Parallel solving of CP subproblems
Instead of solving the CP single-machine subproblems at every MIP node sequentially, we can modify our Mosel models to solve the subproblems in parallel—especially when working on a multiprocessor machine this may speed up the cut generation process and hence shorten the total run time. We modify the algorithm of Section Implementation as follows:
| Define the MIP machine assignment problem. Define the operations of the CP model. Start the MIP Branch-and-Bound search. At every node of the MIP search: while function generate_cuts returns true re-solve the LP-relaxation Function generate_cuts Collect all machines that are fully assigned into set ToSolve for all machines m ∈ ToSolve call start_CP_model(m) Wait for the solution status messages from all submodels if submodel m is infeasible Add an infeasibility cut for machine m to the MIP if at least one cut has been generated Return true otherwise Return false Procedure start_CP_model(m) Collect all operations assigned to machine m Write data for this machine to memory Start the submodel execution |
The modified version of the function generate_cuts looks as follows. For the full example code the reader is referred to the set of User Guide examples provided with the Xpress Kalis distribution (files sched_mainp.mos and sched_subp.mos).

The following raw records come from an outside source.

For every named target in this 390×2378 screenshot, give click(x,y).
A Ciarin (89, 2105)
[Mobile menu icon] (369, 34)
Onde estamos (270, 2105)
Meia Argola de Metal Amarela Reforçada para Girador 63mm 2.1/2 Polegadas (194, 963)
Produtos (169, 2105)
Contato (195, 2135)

! Collect the operations assigned to machine m
procedure products_on_machine(m: integer)
NumOp(m):=0
forall(p in PRODS) do
val:=getsol(use(p,m))
if (! not isintegral(use(p,m)) !) (val > 0 and val < 1) then
NumOp(m):=0
break
elif val>0.5 then
NumOp(m)+=1
OpMach(m,NumOp(m)):= p
end-if
end-do
end-procedure
!-----------------------------------------------------------------
! Add an infeasibility cut for machine m to the MIP problem
procedure add_cut_machine(m: integer)
Cut:= sum(p in 1..NumOp(m)) use(OpMach(m,p),m) - (NumOp(m)-1)
if VERBOSE > 1 then
write(m,": ")
forall(p in 1..NumOp(m)) write(OpMach(m,p), " ")

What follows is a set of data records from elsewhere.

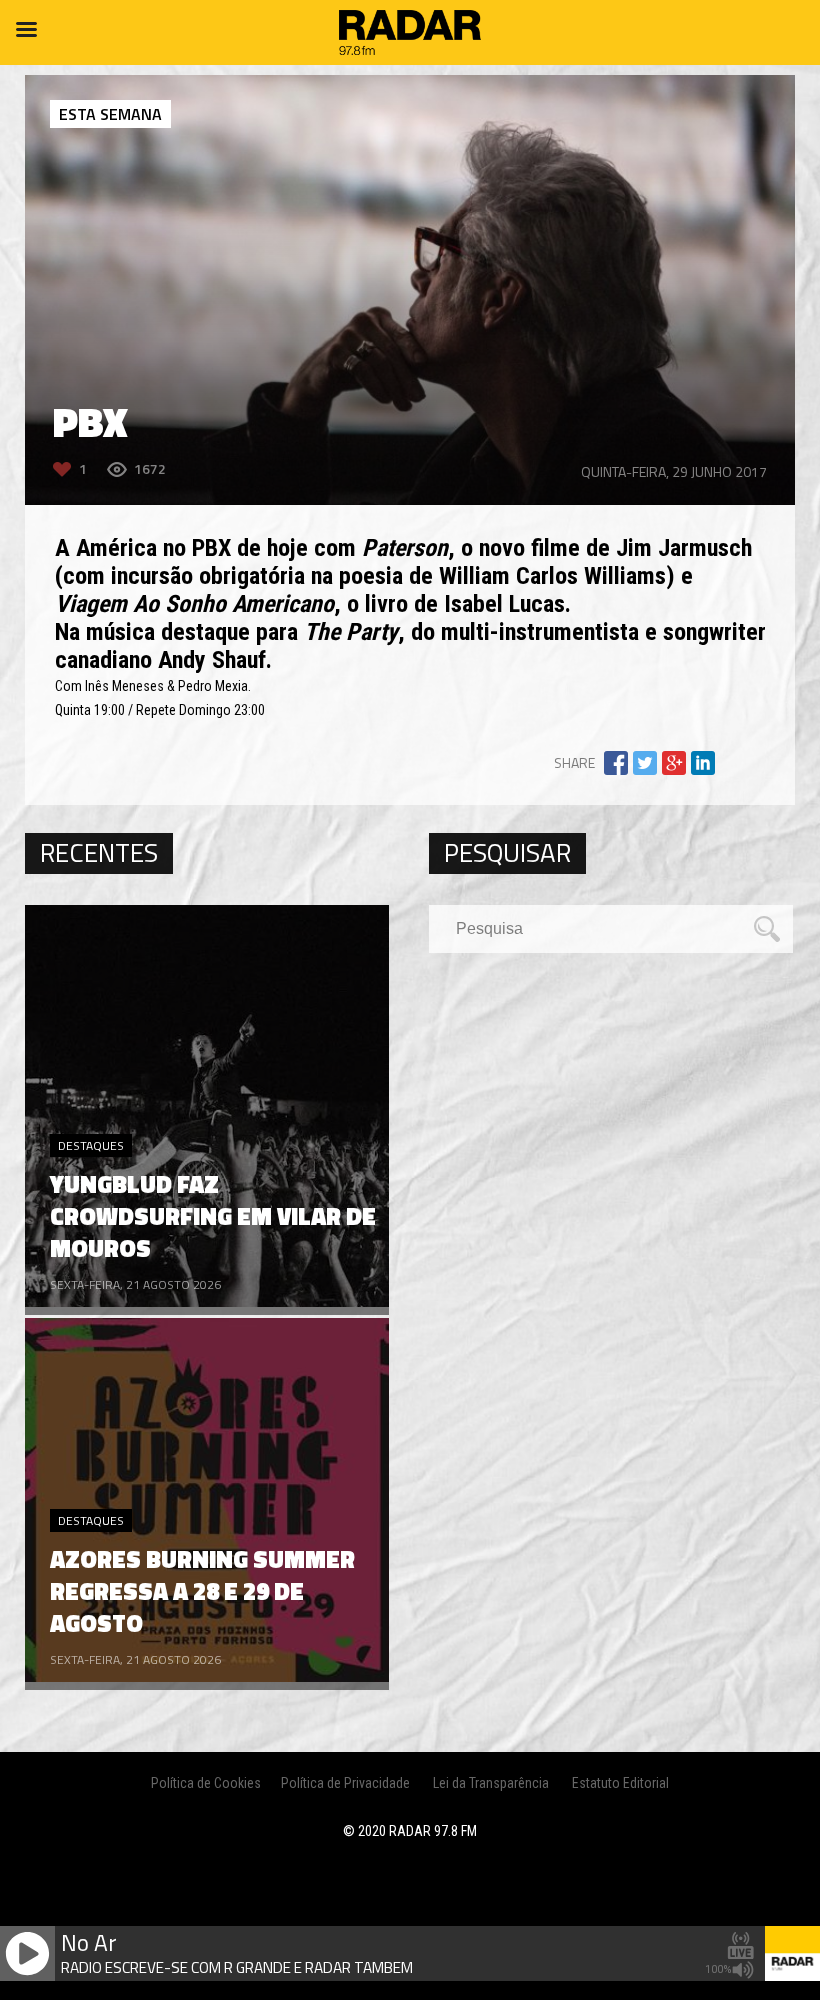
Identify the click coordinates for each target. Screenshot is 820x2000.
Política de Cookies (206, 1783)
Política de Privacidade (345, 1783)
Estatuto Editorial (620, 1783)
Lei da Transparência (491, 1783)
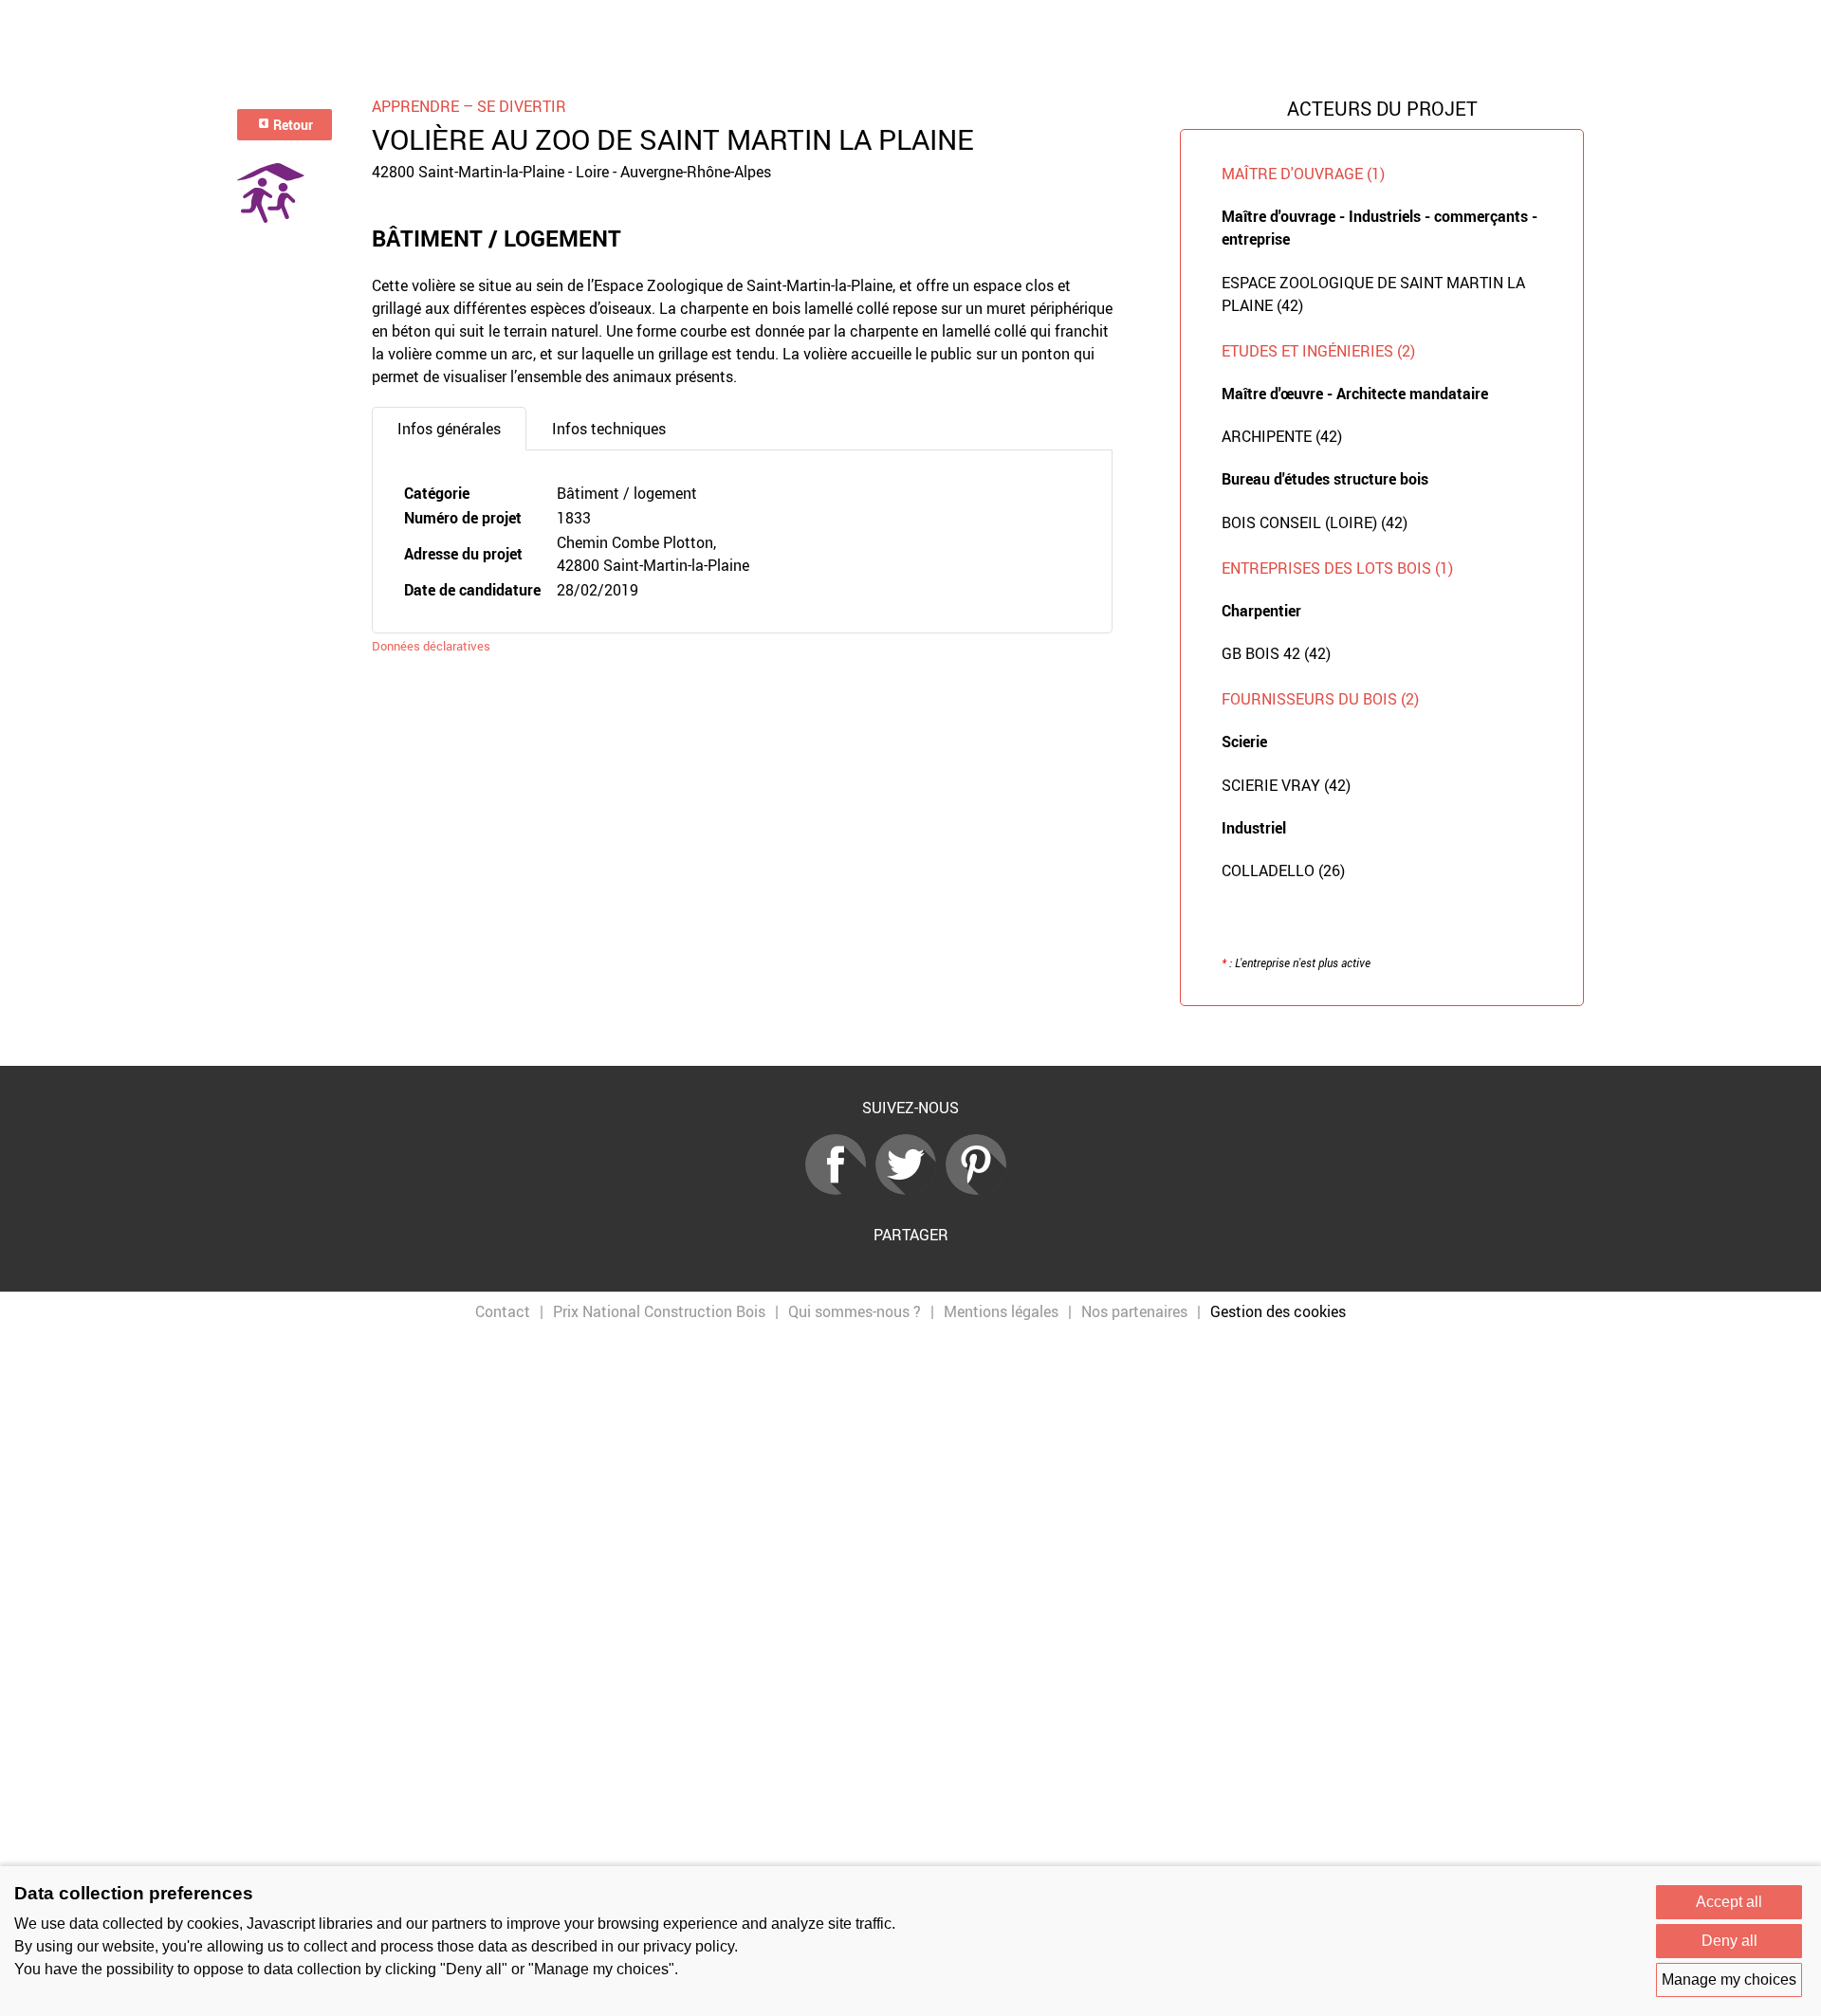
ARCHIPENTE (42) (1282, 436)
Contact (502, 1311)
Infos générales (449, 428)
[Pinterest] (981, 1189)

writeln(" <= ", NumOp(m)-1)
end-if
addcut(1, CT_LEQ, Cut)
end-procedure
The implementation of the CP submodels remains largely unchanged, with the exception of the labels employed for passing data via shared memory: we append the machine index to every data item to be able to distinguish between the data used by the different subproblems running in parallel.

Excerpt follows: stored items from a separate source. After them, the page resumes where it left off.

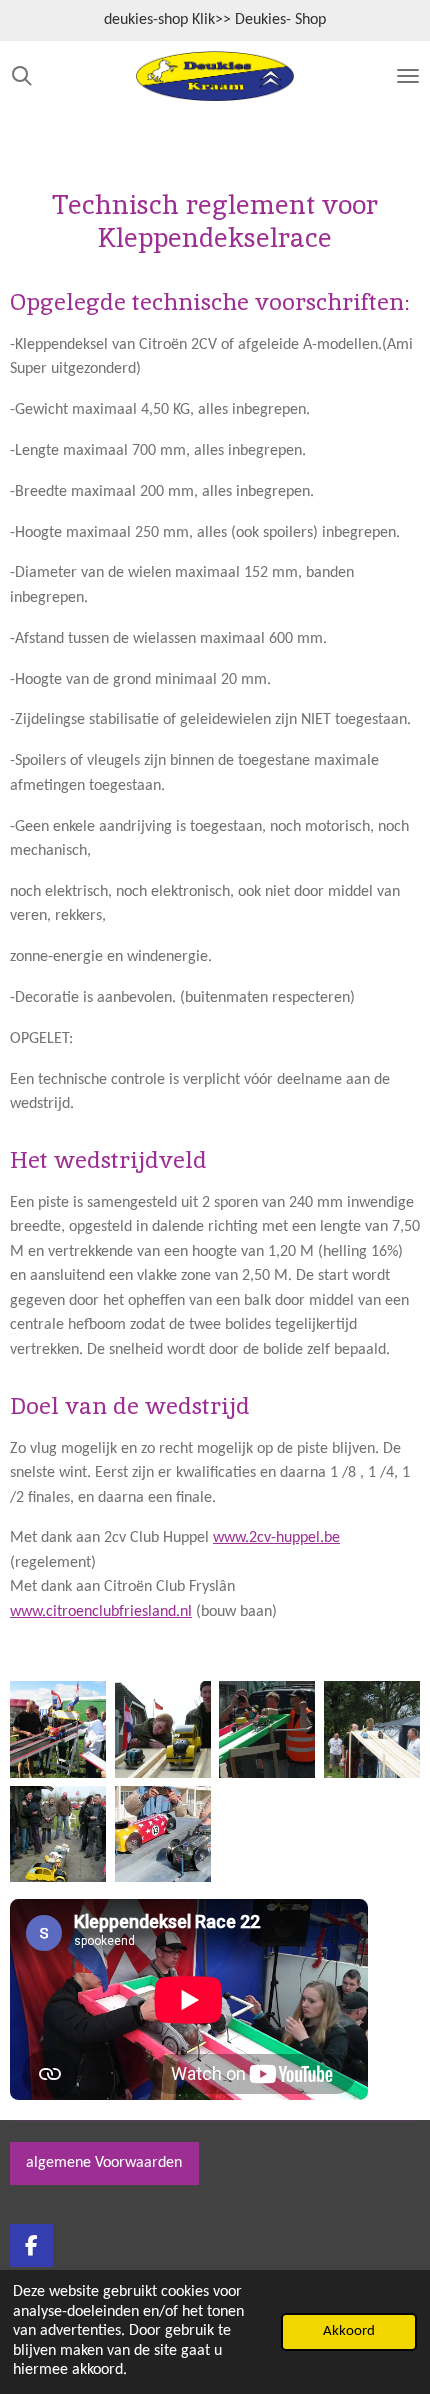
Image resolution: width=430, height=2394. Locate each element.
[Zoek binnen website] (22, 76)
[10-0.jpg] (58, 1729)
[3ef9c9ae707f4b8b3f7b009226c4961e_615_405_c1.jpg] (162, 1834)
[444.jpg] (162, 1729)
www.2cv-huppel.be (276, 1538)
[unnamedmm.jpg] (372, 1729)
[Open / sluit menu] (408, 76)
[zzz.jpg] (58, 1834)
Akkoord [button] (349, 2331)
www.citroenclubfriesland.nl (101, 1612)
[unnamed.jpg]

For the data set sched_3_12.dat we have observed only a few percent decrease of the total running time on a dual processor machine using the parallel implementation: in many nodes only a single CP subproblem is solved and if there are several subproblems to be solved their execution may be of quite different length. For instances with a larger number of machines the parallelization is likely to show more effect.